The Carrier Bag Approach to Storytelling

This text thinks with and against Ursula K. Le Guin’s famous 1986, and recently republished, essay The Carrier Bag Theory of Fiction. In this short piece, Le Guin proposes a departure from hero-centric stories of action and success, starring phallocentric weapons and linear temporalities of conquest and destruction, and offers instead to rethink human evolution through a different tool: the carrier bag, precondition to gather, forage, and collect. To contain and receive rather than to stick, bash, and kill. She traces this approach in her own work of world-making through the writing of science-fiction and asks for the telling of new and untold stories, while also recognizing that people have been weaving, sowing, singing, telling, and writing un-heroic stories since the beginning of times.

This approach to storytelling is part of a larger feminist engagement with knowledge production. Drawing from anthropologist Marylin Strathern, everybody’s feminist STS darling, Donna Haraway, suggests that “[i]t matters what thoughts think thoughts. It matters what knowledges know knowledges. It matters what relations relate relations. It matters what worlds world worlds. It matters what stories tell stories” (2016, 35), and notes that Le Guin taught her “the carrier bag theory of storytelling” (39). Anna Tsing puts it similarly in her book on the Matsutake mushroom when she writes:” [i]n this kind of storytelling, stories should never end, but rather lead to further stories” (2015, 287) and even closes her book with a lengthy quote from The Carrier Bag Theory.

When I first encountered these writings of feminist speculation, I was excited about storytelling as a tool of feminist theory and practice, and social theory more broadly. It did seem like a novel approach of telling hitherto untold, or unknown, or “quiet” stories and enabled a way of attunement to the less recognized yet foundational ways in which we make our world livable. Yet, over time, my feeling of excitement slowly faded, and I became more suspicious about the wide and, at times, uncritical ways in which the carrier bag approach to storytelling was used. It seemed like all we need to do is tell a different story, center different actors, and the world’s injustices would naturally recede. But telling different stories does very little if the structures that require this retelling remain invisible. At its worst, storytelling simply becomes incorporated and monetized by the interlocking systems of racism, colonialism, capitalism, and heteropatriarchy. For instance, to just tell different stories that center around historically feminized and racialized practices of care and repair does not change the fact that social reproduction or gestational labor are still unpaid, underpaid, or performed by poor, Black, or Brown women.
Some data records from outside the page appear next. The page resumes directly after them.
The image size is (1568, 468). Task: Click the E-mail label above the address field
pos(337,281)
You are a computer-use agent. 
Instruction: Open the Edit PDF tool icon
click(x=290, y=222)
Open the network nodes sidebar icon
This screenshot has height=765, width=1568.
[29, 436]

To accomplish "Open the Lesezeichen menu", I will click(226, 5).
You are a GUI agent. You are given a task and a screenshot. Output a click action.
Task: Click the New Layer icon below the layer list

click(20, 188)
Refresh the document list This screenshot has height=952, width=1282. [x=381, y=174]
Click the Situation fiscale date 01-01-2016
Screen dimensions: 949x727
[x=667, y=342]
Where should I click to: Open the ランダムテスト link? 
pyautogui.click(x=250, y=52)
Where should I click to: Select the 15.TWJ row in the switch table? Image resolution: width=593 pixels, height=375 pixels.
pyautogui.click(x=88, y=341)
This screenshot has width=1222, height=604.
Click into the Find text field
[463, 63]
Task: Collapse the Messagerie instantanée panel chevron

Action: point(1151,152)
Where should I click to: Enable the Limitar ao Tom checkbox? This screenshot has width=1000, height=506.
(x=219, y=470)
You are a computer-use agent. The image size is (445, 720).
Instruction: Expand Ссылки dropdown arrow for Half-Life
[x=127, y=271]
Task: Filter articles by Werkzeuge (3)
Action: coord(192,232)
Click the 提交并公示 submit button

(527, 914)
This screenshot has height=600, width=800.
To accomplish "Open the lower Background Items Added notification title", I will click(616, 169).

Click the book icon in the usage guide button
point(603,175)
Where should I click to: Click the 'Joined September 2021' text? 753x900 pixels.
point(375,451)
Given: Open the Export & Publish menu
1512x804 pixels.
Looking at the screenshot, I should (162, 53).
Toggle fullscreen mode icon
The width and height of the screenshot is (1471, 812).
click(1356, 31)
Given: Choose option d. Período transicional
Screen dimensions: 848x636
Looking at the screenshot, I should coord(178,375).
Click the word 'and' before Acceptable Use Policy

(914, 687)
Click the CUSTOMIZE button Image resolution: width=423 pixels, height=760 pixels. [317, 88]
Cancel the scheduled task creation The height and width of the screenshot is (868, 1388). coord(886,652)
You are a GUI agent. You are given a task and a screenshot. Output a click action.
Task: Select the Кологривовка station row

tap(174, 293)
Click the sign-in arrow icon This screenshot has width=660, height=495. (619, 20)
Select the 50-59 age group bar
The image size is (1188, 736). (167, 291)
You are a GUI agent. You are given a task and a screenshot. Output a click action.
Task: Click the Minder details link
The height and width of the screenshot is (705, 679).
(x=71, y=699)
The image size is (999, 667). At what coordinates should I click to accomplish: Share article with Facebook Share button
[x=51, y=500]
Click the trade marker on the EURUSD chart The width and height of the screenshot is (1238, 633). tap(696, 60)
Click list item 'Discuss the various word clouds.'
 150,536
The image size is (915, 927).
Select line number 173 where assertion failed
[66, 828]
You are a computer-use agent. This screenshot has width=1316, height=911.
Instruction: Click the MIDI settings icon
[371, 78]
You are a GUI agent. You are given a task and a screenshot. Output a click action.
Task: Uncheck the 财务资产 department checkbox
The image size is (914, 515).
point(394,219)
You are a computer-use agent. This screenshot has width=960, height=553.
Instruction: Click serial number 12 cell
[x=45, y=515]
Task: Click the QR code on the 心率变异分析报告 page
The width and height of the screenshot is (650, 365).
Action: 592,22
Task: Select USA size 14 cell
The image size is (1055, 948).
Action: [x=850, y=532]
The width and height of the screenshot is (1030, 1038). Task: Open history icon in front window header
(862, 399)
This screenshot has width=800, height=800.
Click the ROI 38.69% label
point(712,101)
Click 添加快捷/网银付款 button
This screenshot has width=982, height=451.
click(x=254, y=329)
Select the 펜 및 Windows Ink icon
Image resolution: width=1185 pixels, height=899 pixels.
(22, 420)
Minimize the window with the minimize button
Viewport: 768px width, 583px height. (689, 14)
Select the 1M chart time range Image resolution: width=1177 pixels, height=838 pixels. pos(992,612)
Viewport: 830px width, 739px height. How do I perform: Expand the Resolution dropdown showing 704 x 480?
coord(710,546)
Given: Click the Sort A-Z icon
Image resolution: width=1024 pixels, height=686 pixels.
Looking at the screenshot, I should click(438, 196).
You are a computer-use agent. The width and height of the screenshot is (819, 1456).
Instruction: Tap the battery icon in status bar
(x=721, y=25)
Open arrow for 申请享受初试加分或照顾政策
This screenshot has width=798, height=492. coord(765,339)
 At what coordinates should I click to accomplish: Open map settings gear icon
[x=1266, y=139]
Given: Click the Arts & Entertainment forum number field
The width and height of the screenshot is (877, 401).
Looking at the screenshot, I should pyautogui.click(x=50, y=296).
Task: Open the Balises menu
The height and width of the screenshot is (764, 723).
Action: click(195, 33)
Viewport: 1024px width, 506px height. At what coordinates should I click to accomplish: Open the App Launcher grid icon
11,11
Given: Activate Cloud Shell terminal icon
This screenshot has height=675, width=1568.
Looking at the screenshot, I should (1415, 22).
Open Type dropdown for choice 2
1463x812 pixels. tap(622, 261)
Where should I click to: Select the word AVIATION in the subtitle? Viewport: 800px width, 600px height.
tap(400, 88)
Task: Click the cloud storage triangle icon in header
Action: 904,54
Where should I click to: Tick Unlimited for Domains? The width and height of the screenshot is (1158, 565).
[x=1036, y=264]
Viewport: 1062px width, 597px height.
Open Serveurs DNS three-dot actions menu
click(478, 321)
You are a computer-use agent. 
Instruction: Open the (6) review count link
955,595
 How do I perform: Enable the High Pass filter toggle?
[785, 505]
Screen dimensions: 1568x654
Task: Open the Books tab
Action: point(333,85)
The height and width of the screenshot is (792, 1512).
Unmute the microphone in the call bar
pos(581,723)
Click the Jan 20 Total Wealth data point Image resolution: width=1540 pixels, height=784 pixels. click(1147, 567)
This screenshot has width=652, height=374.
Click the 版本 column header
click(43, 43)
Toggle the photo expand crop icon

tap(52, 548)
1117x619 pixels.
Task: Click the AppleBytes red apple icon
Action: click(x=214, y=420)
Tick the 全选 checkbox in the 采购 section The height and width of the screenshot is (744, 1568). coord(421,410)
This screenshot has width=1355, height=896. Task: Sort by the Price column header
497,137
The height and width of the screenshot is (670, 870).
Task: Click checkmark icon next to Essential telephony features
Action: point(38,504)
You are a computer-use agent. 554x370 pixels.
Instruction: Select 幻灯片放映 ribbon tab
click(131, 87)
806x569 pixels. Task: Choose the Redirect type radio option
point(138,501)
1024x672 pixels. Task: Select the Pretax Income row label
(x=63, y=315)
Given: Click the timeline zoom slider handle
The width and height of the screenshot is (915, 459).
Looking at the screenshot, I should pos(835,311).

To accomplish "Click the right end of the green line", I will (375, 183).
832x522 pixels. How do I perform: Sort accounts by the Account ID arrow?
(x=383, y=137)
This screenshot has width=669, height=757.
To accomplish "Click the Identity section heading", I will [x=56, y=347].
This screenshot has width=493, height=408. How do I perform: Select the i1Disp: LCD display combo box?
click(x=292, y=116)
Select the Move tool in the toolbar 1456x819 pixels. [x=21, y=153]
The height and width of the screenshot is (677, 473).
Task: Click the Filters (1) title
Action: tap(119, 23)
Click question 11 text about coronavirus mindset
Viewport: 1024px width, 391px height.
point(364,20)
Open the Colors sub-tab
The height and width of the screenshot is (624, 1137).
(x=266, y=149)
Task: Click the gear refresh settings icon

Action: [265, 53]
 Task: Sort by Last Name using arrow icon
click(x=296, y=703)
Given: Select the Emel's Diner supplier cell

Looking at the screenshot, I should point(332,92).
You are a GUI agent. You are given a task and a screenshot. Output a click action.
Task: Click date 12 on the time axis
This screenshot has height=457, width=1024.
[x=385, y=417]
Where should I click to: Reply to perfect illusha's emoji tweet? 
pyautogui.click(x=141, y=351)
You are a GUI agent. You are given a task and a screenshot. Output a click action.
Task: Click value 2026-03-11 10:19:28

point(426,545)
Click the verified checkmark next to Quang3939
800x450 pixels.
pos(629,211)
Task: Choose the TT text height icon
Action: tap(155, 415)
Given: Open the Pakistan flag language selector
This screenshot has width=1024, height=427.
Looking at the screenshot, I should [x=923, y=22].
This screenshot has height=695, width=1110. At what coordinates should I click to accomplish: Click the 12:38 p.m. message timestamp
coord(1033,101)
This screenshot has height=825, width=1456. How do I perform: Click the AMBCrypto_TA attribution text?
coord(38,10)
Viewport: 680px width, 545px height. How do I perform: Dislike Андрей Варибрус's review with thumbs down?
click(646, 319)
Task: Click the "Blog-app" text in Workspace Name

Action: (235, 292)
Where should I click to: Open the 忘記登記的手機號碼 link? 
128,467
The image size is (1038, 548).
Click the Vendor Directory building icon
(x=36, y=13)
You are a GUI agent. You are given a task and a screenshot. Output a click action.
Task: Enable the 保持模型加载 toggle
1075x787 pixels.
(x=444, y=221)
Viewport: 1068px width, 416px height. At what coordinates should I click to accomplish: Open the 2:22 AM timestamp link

Concepts, notions or, indeed, tools and props receive stability by being used. But consequently, as the world around us changes, we change and so do concepts. Sometimes they change utility, meaning, and what they foreclose, encourage, or condone (Stoler 2016). In revisiting the concept of the carrier bag – a holder or container, a bottle or net – I encountered a well-known discomfort: the discomfort of a white feminism revolving around itself, despite its very best intentions. What does the carrier bag hold? And what slips through its woven strands? I began to wonder what the carrier bag approach to storytelling does as a concept, and why it became so popular in contemporary (feminist) theory. Le Guin herself notes that “people have been telling the life story for ages, in all sorts of words and ways” (34). Were the (white) Arts, Humanities, and Social Sciences simply not listening?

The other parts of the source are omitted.